Hi, all, Daniel-of-2016 here,
So, the election is ramping up in the here-and-now. We on campus seldom paid attention to politics, although most of us voted. We discussed the issues with each other over breakfast and we looked up information online and read the newspapers--the Front Office had subscriptions to several local and regional papers--but we didn't watch TV and seldom listened to the radio, so we weren't exposed to campaign adds or the constant psychological pressure of the talking heads repeating every detail of the race.
There were two elections that I remember, during my novitiate, the Presidential election of 2000 and the mid-term election of 2002. There may also have been local elections, but if there were I did not vote in them. The mid-terms were almost as un-dramatic. What I remember of 2000 was not the race or the election but the bizarre morning after the election when we showed up at breakfast, expecting to find out who'd won--even having to wait that long was bizarre--and learned nobody had. We all talked about politics then, for weeks, but once the matter was settled we soon went back to our own business.
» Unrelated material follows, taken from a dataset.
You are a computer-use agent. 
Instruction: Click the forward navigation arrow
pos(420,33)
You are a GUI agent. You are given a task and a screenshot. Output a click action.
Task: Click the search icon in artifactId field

When I say "we all," I mean everybody who was on campus at the time. The school year had ended by then, and a lot of people had left. Those were breakfasts we ate in the Great Hall.
Should we have been so isolated? It was nice, in some ways, not to have to worry about the sometimes nasty and contentious would of electoral politics, to act as though the only thing that mattered was the caring community life of the school. Then, too, I think our general feeling was that politics is a private matter that the masters didn't want to influence and we didn't want to argue about. I don't know how most of my fellow students voted, and I knew none of the masters' politics.
Now, I know more, having spoken to many of them on the subject since. Because the thing is, the larger world does matter, and it always did matter. And whatever differences we might have argued about were real, whether we knew about them and acknowledged them or not.
In retrospect, it's really bizarre that we treated politics as more private than religion or sex, that we didn't trust ourselves to deal with the interpersonal issues that political discussion could have caused, that we did not treat the ethical and philosophical dimensions of the democratic process as a worthwhile part of our learning and study.
We have changed as a community. We are discussing politics now. And we are arguing and we are dealing with it. I think we are a better community for it, but sometimes I miss that feeling of living in a safe little bubble where nothing mattered to us but us.
There are a few aspects of recent posts I could discuss, but I think I'll let them wait until later.